> **TASK INSTRUCTIONS**: Which lines run from the one containing "Click the Pakowanie i wysyłka panel heading" through the end of the data? Write them out exactly, with the pictures left out.

Records drawn from a dataset

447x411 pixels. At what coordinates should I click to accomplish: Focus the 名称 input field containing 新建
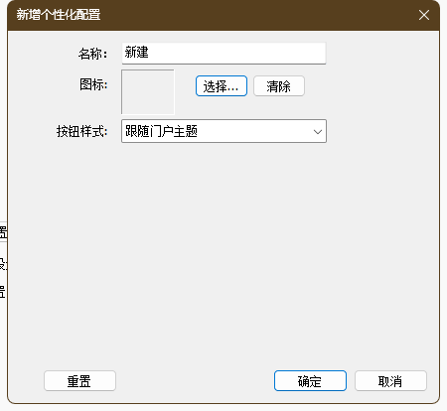[224, 53]
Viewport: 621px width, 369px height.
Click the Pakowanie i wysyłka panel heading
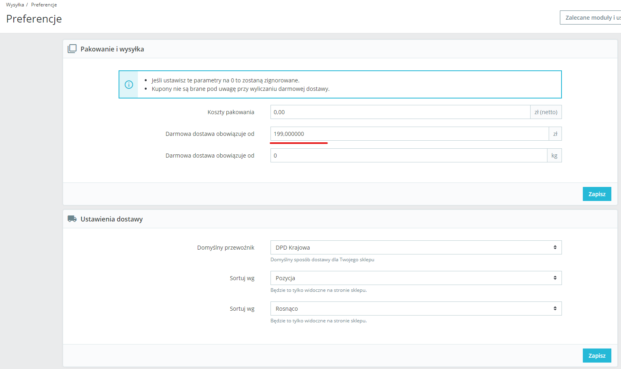(112, 49)
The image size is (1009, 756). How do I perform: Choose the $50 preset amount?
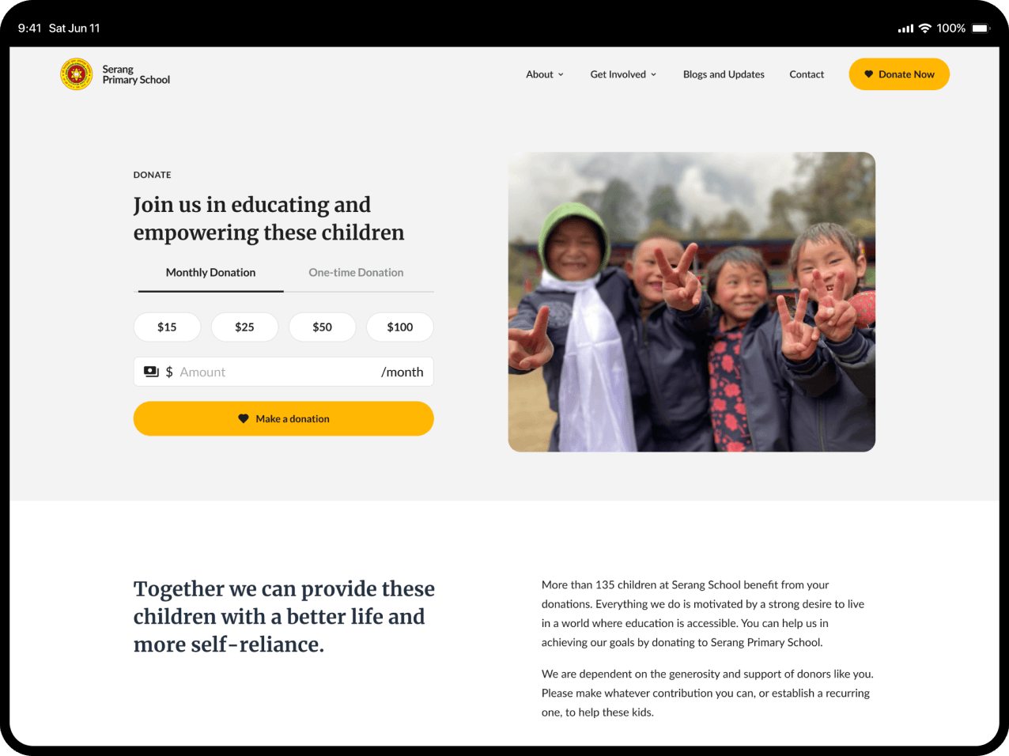[x=322, y=327]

> **TASK SOLUTION**:
Click the Pakowanie i wysyłka panel heading
(112, 49)
The image size is (1009, 756). How do I perform: Choose the $50 preset amount?
[x=322, y=327]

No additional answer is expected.